RAID 1

S

Smokeyone

Hi,

I am building a new system with the Abit AV8 3rd eye motherboard & AMD
Athlon 64 3200 winchester 90nm. I need advice please on hd's as I
would like to try out RAID 1 with mirror hd - just in case.

Thanks

Smokeyone
 
A

Arno Wagner

Previously Smokeyone said:
I am building a new system with the Abit AV8 3rd eye motherboard & AMD
Athlon 64 3200 winchester 90nm. I need advice please on hd's as I

I doubt that. You are confusing two things here: 90nm is the
Athlon CPU manufacturing process. "Winchester" is an old
word for arddrive.
would like to try out RAID 1 with mirror hd - just in case.

The HDD advice is not different for RAID 1 than for single-drive.
Plenty of advice for that here and in the Google-Archives.

Arno
 
D

DanielEKFA

Smokeyone said:
Hi,

I am building a new system with the Abit AV8 3rd eye motherboard & AMD
Athlon 64 3200 winchester 90nm. I need advice please on hd's as I
would like to try out RAID 1 with mirror hd - just in case.

Thanks

Smokeyone

If you don't mind using a little extra dough, you might want to purchase a
RAID5-capable card. That's striping with redundancy. Example: 8 disks, 7
disks worth of space. If any one disk should die, the array still works
with 100% data integrity, and you can add a new disk which will be
automatically rebuilt.
 
A

Andy Lee

I doubt that. You are confusing two things here: 90nm is the
Athlon CPU manufacturing process. "Winchester" is an old
word for arddrive.
AMD are using the Winchester moniker for the 90nm die 64 chips the
130nm were called Newcastle
The HDD advice is not different for RAID 1 than for single-drive.
Plenty of advice for that here and in the Google-Archives.

Arno


Indeed same drives as for single drives still the best performers are
the WD Raptors if you can justify the cost. I did recently and boy
they fly.
 
A

Arno Wagner

Previously Andy Lee said:
I doubt that. You are confusing two things here: 90nm is the
Athlon CPU manufacturing process. "Winchester" is an old
word for arddrive.
AMD are using the Winchester moniker for the 90nm die 64 chips the
130nm were called Newcastle[/QUOTE]

Oops, sorry. Bad naming on AMD's part though.
Indeed same drives as for single drives still the best performers are
the WD Raptors if you can justify the cost. I did recently and boy
they fly.

So expensive and hot for moe. I rather have lots of RAM.
But that is a matter of individual performance.

Arno
 
A

Andy Lee

Oops, sorry. Bad naming on AMD's part though.

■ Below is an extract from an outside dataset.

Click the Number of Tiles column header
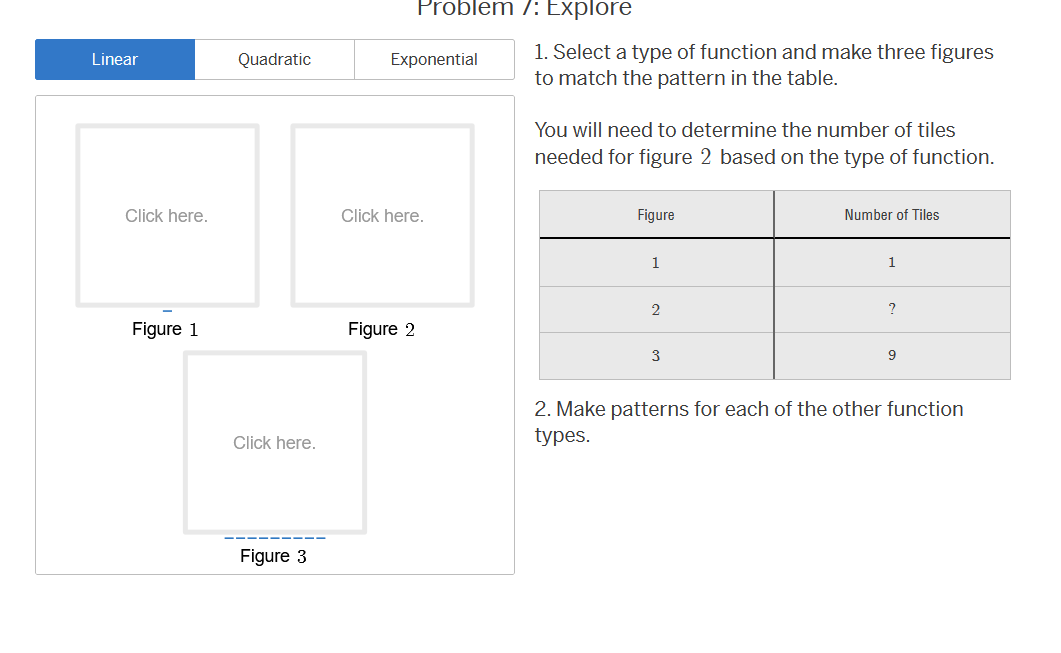Image resolution: width=1061 pixels, height=653 pixels. click(891, 214)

I guess so if like me you are old enough to remember the old 12"
Winchester drives!
So expensive and hot for moe. I rather have lots of RAM.
But that is a matter of individual performance.

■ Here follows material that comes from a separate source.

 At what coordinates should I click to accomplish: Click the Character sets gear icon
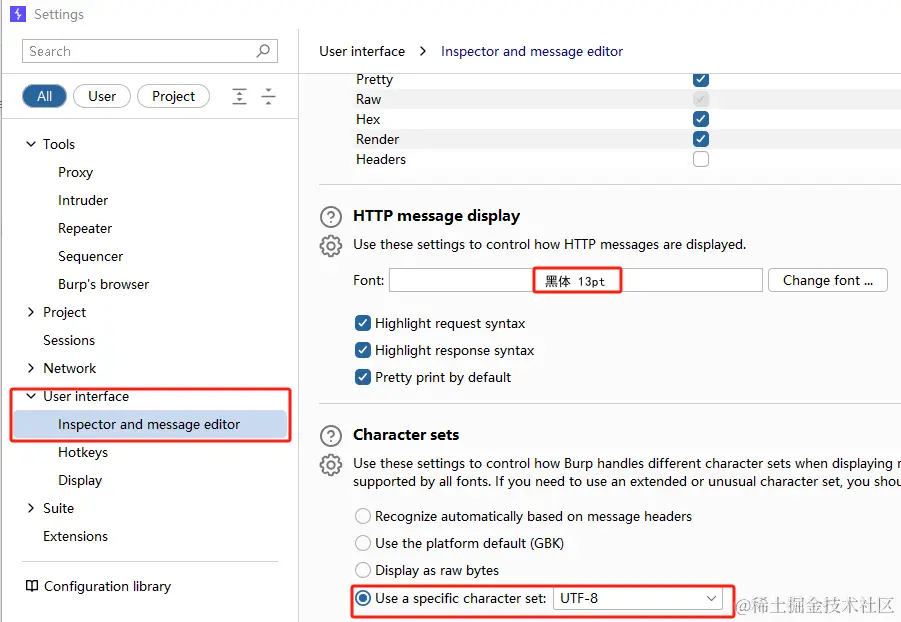[330, 465]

Lot's of RAM is good, never have too much. Heat can be a problem, mine
sit directly behind the 80mm intake fans in my Coolermaster case and
so stay reasonable but yes they are not cheap.


Andy
 
S

Smokeyone

DanielEKFA said:
If you don't mind using a little extra dough, you might want to purchase a
RAID5-capable card. That's striping with redundancy. Example: 8 disks, 7
disks worth of space. If any one disk should die, the array still works
with 100% data integrity, and you can add a new disk which will be
automatically rebuilt.

Thanks for the info. Can you suggest a RAID5-capable card thats via based.

Smokeyone
 
F

Folkert Rienstra

Arno Wagner said:
Oops, sorry. Bad naming on AMD's part though.

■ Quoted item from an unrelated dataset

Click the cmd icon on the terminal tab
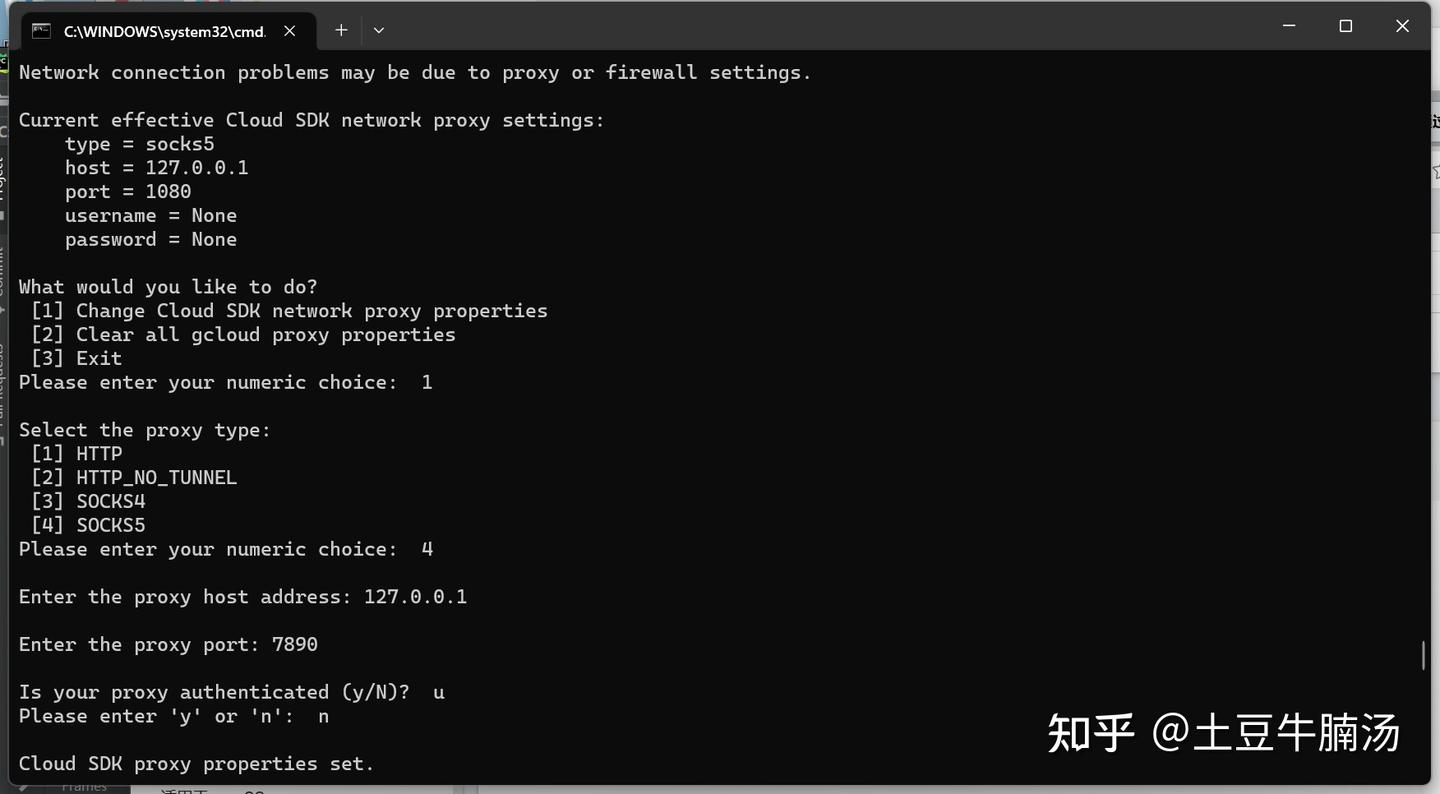The width and height of the screenshot is (1440, 794). point(41,30)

So they can't call their next project Amsterdam because
they already named a cheese after it too? Damn!
 
F

Folkert Rienstra

Andy Lee said:
AMD are using the Winchester moniker for the 90nm die 64 chips the
130nm were called Newcastle

You'll have to excuse Arnie, he has a clue, and that confuses him greatly.
 
J

J. Clarke

Smokeyone said:
Thanks for the info. Can you suggest a RAID5-capable card thats via based.

You might want to go to the via site and read up on their RAID controller
chips. You'll find that what you're asking for is a pretty tall order.